People v. Ibarra

Court: Appellate Division of the Supreme Court of the State of New York
Date filed: 2016-03-23
Citations: 137 A.D.3d 1097, 26 N.Y.S.3d 867
Copy Citations
10 Citing Cases
Combined Opinion

Appeal by the defendant from an order of the Supreme Court, Richmond County (Rienzi, J.), dated July 11, 2013, which, after a hearing, designated him a level two sex offender pursuant to Correction Law article 6-C.

Ordered that the order is affirmed, without costs or disbursements.

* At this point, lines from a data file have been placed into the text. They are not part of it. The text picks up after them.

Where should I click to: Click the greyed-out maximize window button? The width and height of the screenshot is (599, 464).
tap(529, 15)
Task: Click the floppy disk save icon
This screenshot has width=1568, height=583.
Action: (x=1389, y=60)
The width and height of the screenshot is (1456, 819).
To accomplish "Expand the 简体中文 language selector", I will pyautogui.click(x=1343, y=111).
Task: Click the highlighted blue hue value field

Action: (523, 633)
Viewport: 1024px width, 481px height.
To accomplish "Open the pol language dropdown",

Contrary to the People’s contention, this appeal from an *1098 order designating the defendant a level two sex offender pursuant to the Sex Offender Registration Act (Correction Law art 6-C [hereinafter SORA]) should not be dismissed on the ground that the defendant has been deported (see People v Shim, — AD3d —, 2016 NY Slip Op 01818 [2d Dept 2016]; People v Edwards, 117 AD3d 418 [2014]; People v Gudino-Sanchez, 116 AD3d 565 [2014]; People v Scott, 113 AD3d 491 [2014]).

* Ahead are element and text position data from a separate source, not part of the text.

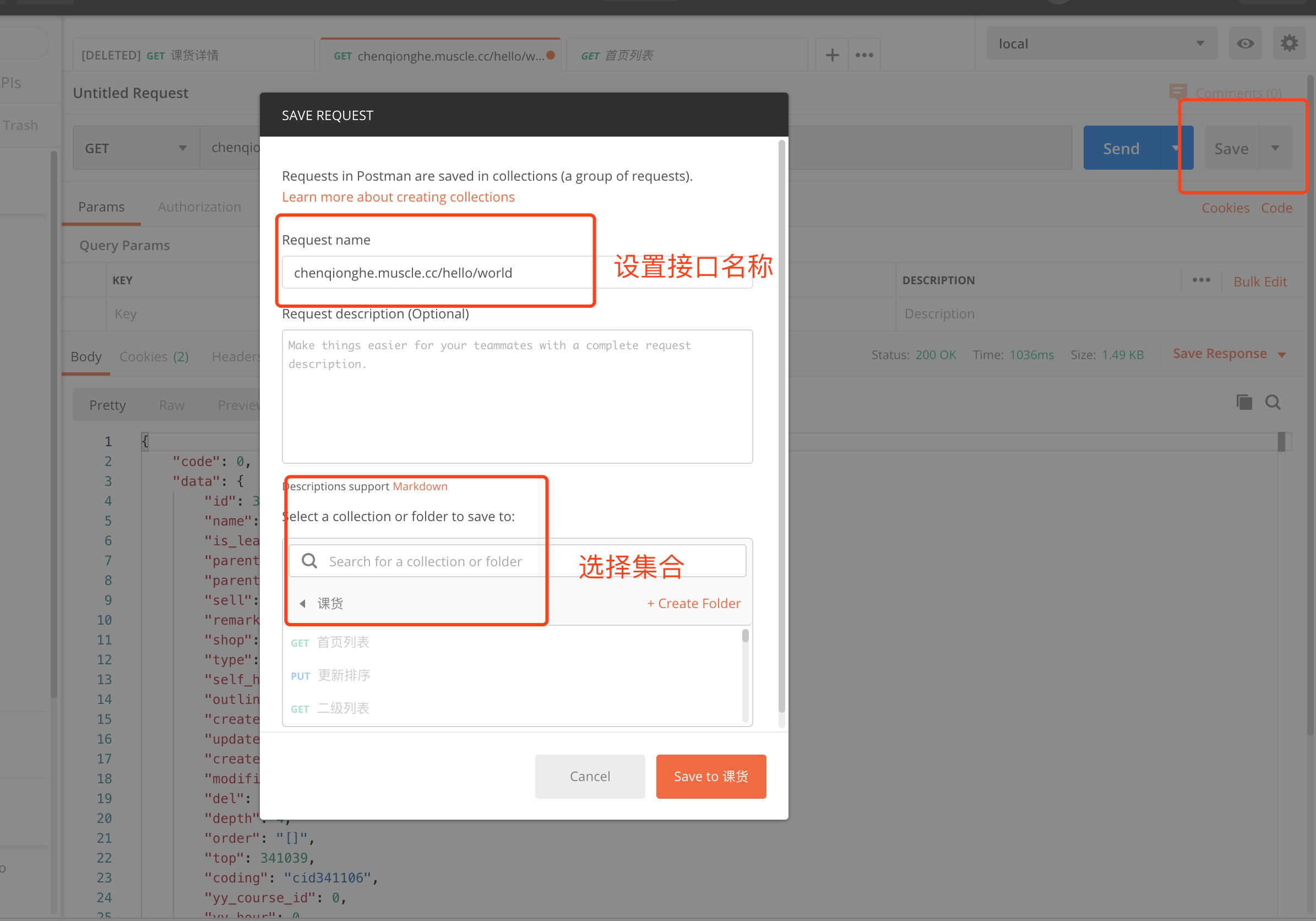The height and width of the screenshot is (921, 1316).
Task: Expand the 课货 collection tree item
Action: [x=303, y=602]
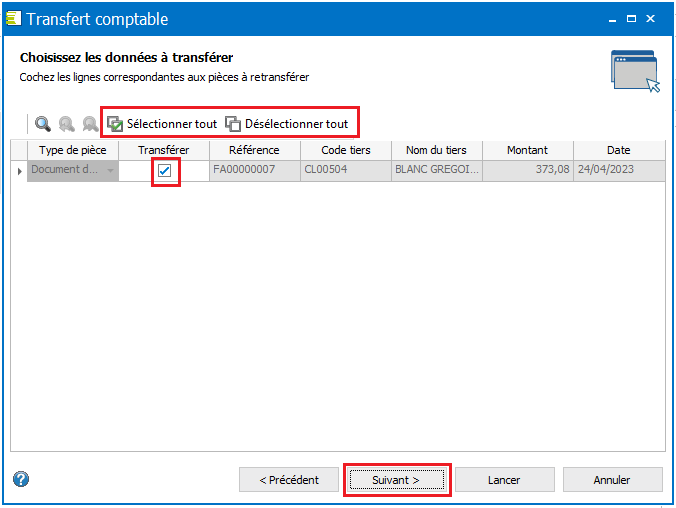Click the magnifier search icon in toolbar
Screen dimensions: 676x508
pyautogui.click(x=43, y=124)
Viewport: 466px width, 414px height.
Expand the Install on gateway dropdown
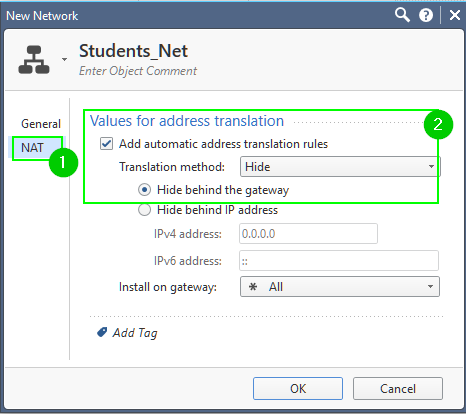(340, 287)
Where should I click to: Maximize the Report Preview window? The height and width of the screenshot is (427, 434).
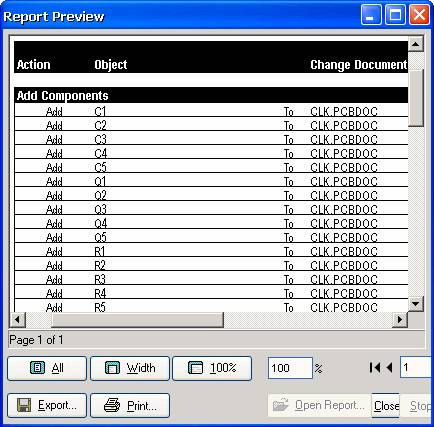pyautogui.click(x=395, y=15)
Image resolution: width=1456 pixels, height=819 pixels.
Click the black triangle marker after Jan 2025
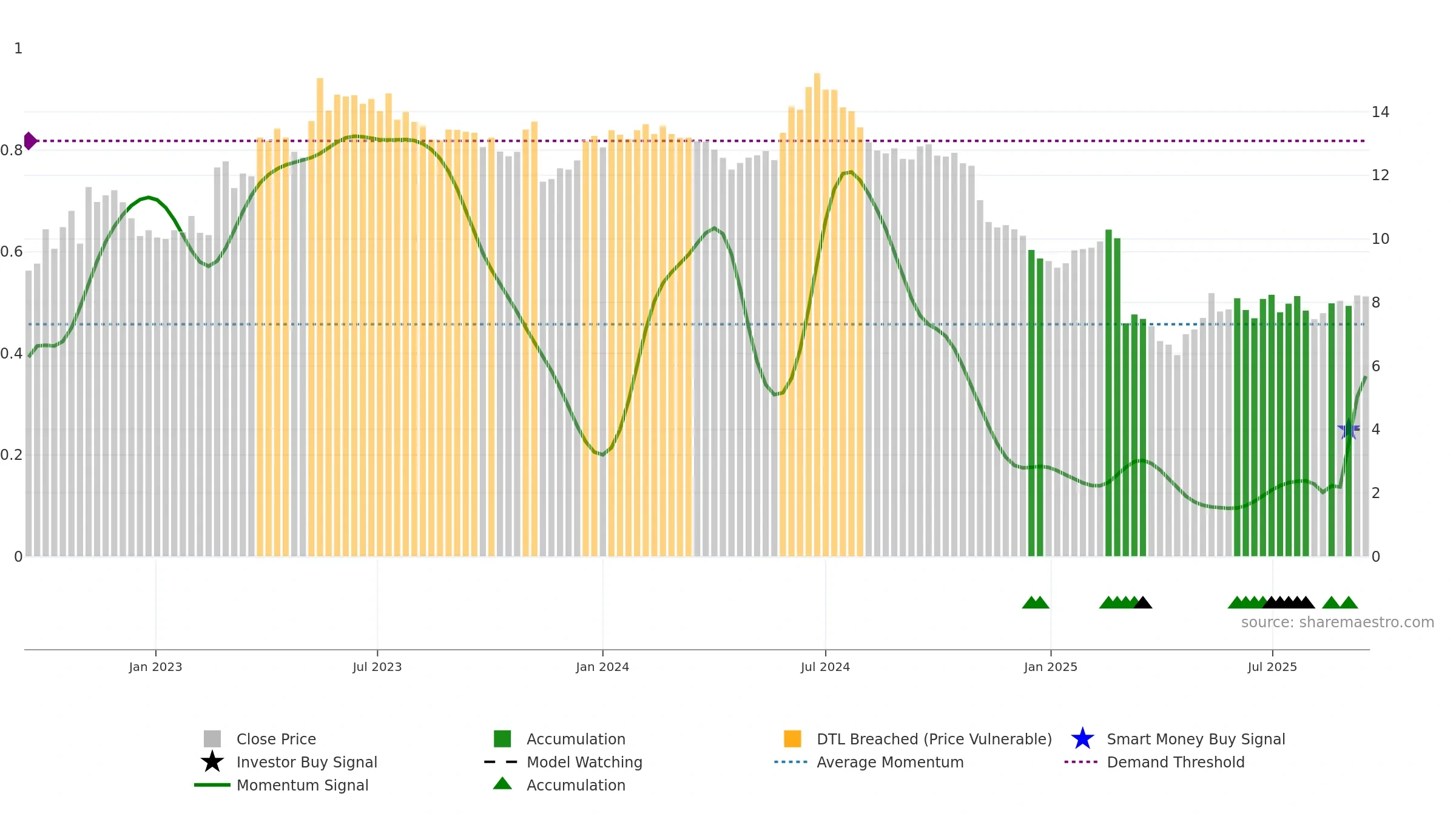coord(1143,602)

A defendant seeking a downward departure from the presumptive risk level has the initial burden of “(1) identifying, as a matter of law, an appropriate mitigating factor, namely, a factor which tends to establish a lower likelihood of reoffense or danger to the community and is of a kind, or to a degree, that is otherwise not adequately taken into account by the [SORA] Guidelines; and (2) establishing the facts in support of its existence by a preponderance of the evidence” (People v Wyatt, 89 AD3d 112, 128 [2011]; see People v Gillotti, 23 NY3d 841 [2014]). Here, the mitigating factors identified by the defendant were either adequately taken into account by the SORA Guidelines or did not warrant a downward departure from the presumptive risk level (see People v Gelin, 128 AD3d 657 [2015]).

Accordingly, the Supreme Court properly denied the defendant’s request for a downward departure from his presumptive designation as a level two sex offender.

Leventhal, J.P., Dickerson, Roman and Hinds-Radix, JJ., concur.